§ **TASK SET**:
1. In the court opinion on ineffective counsel, give the passage again starting with "Another way in" and going on through "with an attorney.", swapping every "Williford" for "the petitioner".
2. Turn the paragraph of the court opinion on ineffective counsel that begins "Here counsel" into a short bulleted list that keeps its main facts.

§ **SELECTED TEXT**:

§ §

Williford claims first that counsel was ineffective because he failed to investigate and find an important witness, Patricia Bell. The witness had been interviewed by the Public Defender’s Office, but was not contacted by trial counsel.
Specifically regarding the duty to make investigation, the court in Strickland stated 104 S.Ct. at 2066:
Strategic choices made after less than complete investigation are reasonable precisely to the extent that reasonable professional judgments support the limitations on investigation. In other words, counsel has a duty to make reasonable investigations or to make a reasonable decision that makes particular investigations unnecessary. In any ineffectiveness case, a particular decision not to investigate must be directly assessed for reasonableness in all the circumstances, applying a heavy measure of deference to counsel’s judgments.
Here counsel .presented witnesses who testified to the relationship between Williford and his wife. Bell’s testimony would have gone to this issue and would not have added significant' additional information. Her testimony could not have maligned the victim’s character more thoroughly than did the testimony of Attorney Vincent Vassallo, whose statements regarding Annabelle’s abuse of the children nearly caused *1176a mistrial. In addition, there was testimony in the record from more than one source that- Annabelle brought her young boyfriend to a hearing in the office of the Family Court Commissioner regarding her request for “more money” from Williford. There was also testimony that Annabelle carried a gun. The only additional information Bell would have given was to state that Annabelle was very irritable following a hysterectomy performed six years prior to her murder. If it was incompetent for the attorney not to have found Bell — and I do not think that it was — it certainly cannot be said to have been so serious as to have deprived Williford of a fair trial.
Another way in which counsel was said to have been ineffective was in his failure to object to the introduction of two misdemeanor convictions which occurred at least twenty years previously. Respondent concedes that it was error to admit the convictions; presumably then counsel should have objected to their use.
In this context, it is especially important to keep in mind the strength of the State’s case against Williford, not the least part of which is his immediate confession to the Racine Police Department. In that context, to argue that two misdemeanor convictions prejudiced the jury into finding Williford guilty is absurd.
Finally, it is argued that counsel was incompetent because of his failure to object to six instances in which the prosecutor violated Doyle v. Ohio, 426 U.S. 610, 96 S.Ct. 2240, 49 L.Ed.2d 91 (1976), by referring to Williford’s request to consult with an attorney.
Because one of the defenses here was intoxication, respondent maintains that the questions regarding Williford’s invocation of his right to counsel were to show that he was acting rationally and soberly immediately after the shooting. Counsel’s failure to object to this testimony could be based on a reasonable belief that such a use of the evidence was permissible.
More importantly, however, it is extremely difficult to imagine how such questions prejudiced the defendant who had, just pri- or to asking to consult with his lawyer, confessed the shooting. Surely any citizen who shot another person for whatever reason under whatever extenuating circumstances would want to see a lawyer. It is when a suspect denies committing the act and the prosecutor refers to his desire to see a lawyer that impermissible inferences can creep into a trial. In short, if counsel, should have objected to this material, and if his failure to object under these circumstances can be said to have made his representation ineffective, petitioner has nevertheless failed to carry his burden in showing that he was prejudiced in any manner by these references.

§ §

§ **INFORMATION SUPPLIED**:
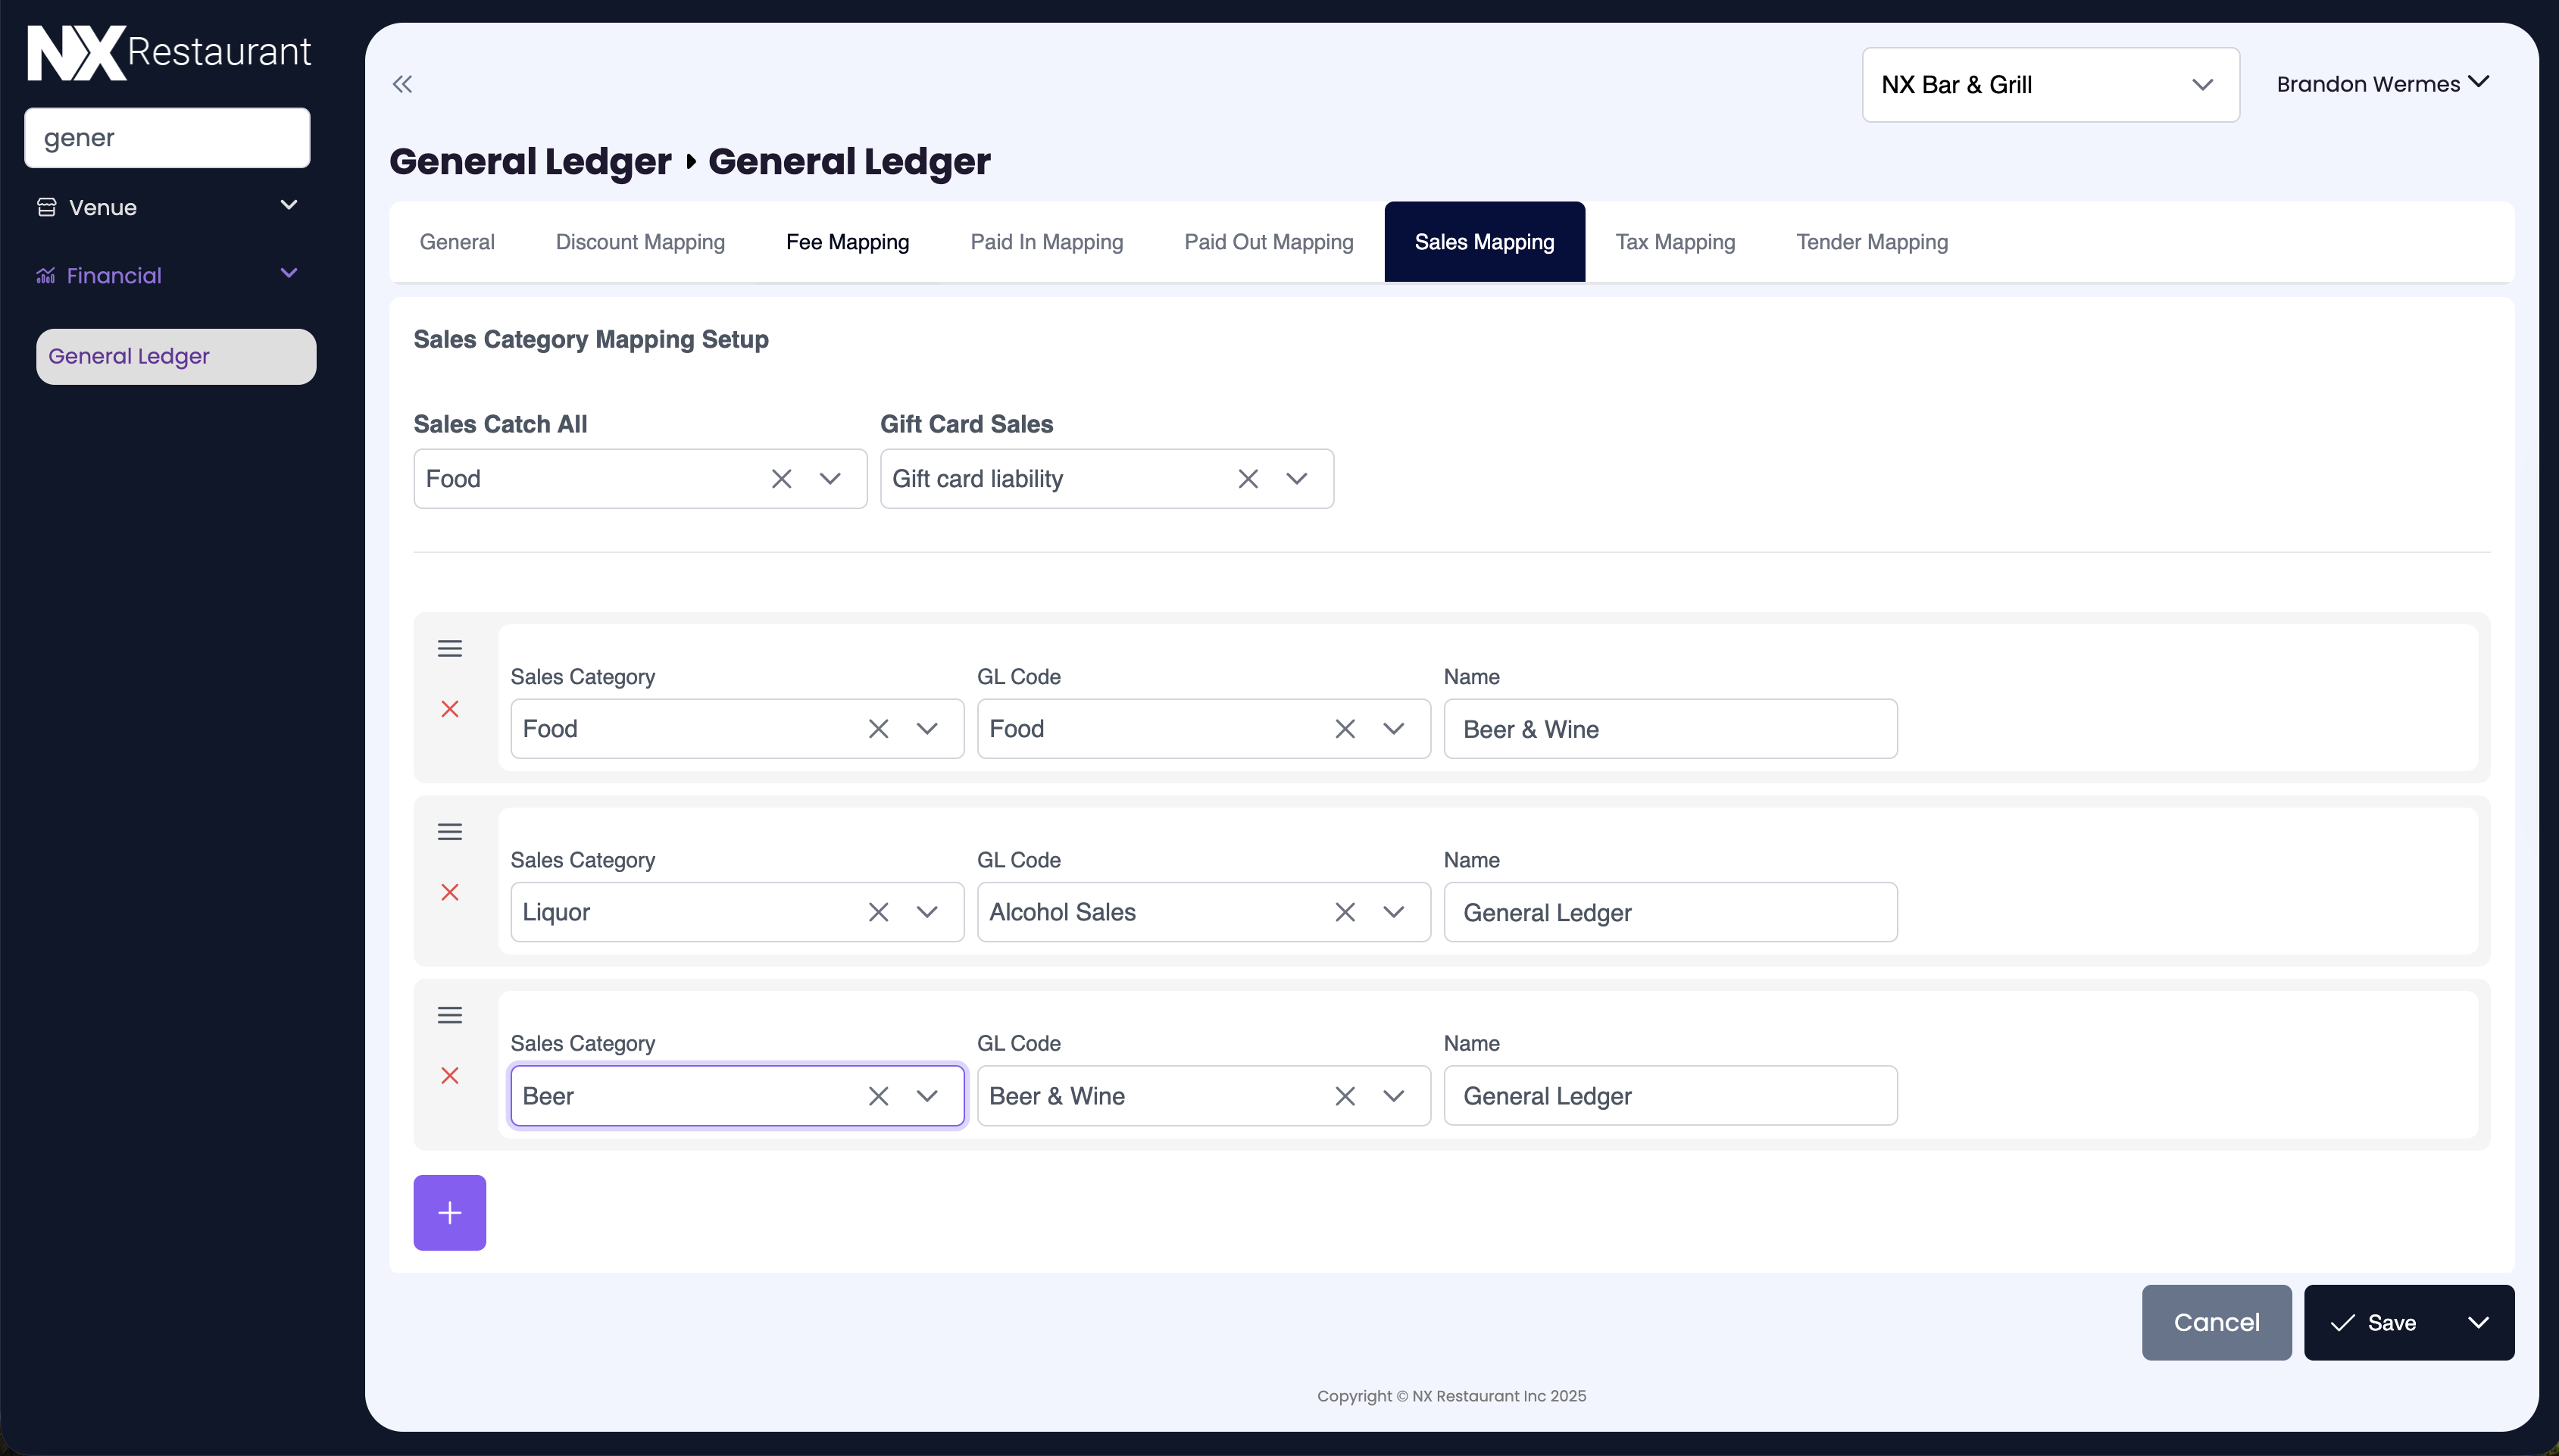The image size is (2559, 1456).
Task: Expand the Save button options arrow
Action: [2478, 1322]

§ §

§ **SOLVED PROBLEMS**:
1.
Another way in which counsel was said to have been ineffective was in his failure to object to the introduction of two misdemeanor convictions which occurred at least twenty years previously. Respondent concedes that it was error to admit the convictions; presumably then counsel should have objected to their use.
In this context, it is especially important to keep in mind the strength of the State’s case against the petitioner, not the least part of which is his immediate confession to the Racine Police Department. In that context, to argue that two misdemeanor convictions prejudiced the jury into finding the petitioner guilty is absurd.
Finally, it is argued that counsel was incompetent because of his failure to object to six instances in which the prosecutor violated Doyle v. Ohio, 426 U.S. 610, 96 S.Ct. 2240, 49 L.Ed.2d 91 (1976), by referring to the petitioner’s request to consult with an attorney.

2.
- Counsel presented witnesses who testified about the relationship between Williford and his wife, and Bell's testimony would have covered the same issue without adding significant information.
- Attorney Vincent Vassallo's testimony about Annabelle's abuse of the children damaged her character more than Bell could have and nearly caused a mistrial.
- More than one source testified that Annabelle brought her young boyfriend to a hearing at the Family Court Commissioner's office about her request for "more money" from Williford.
- There was also testimony that Annabelle carried a gun.
- Bell's only new information would have been that Annabelle was very irritable after a hysterectomy six years before her murder.
- The court does not find it incompetent that counsel failed to find Bell. Even if it were, the failure was not serious enough to deprive Williford of a fair trial.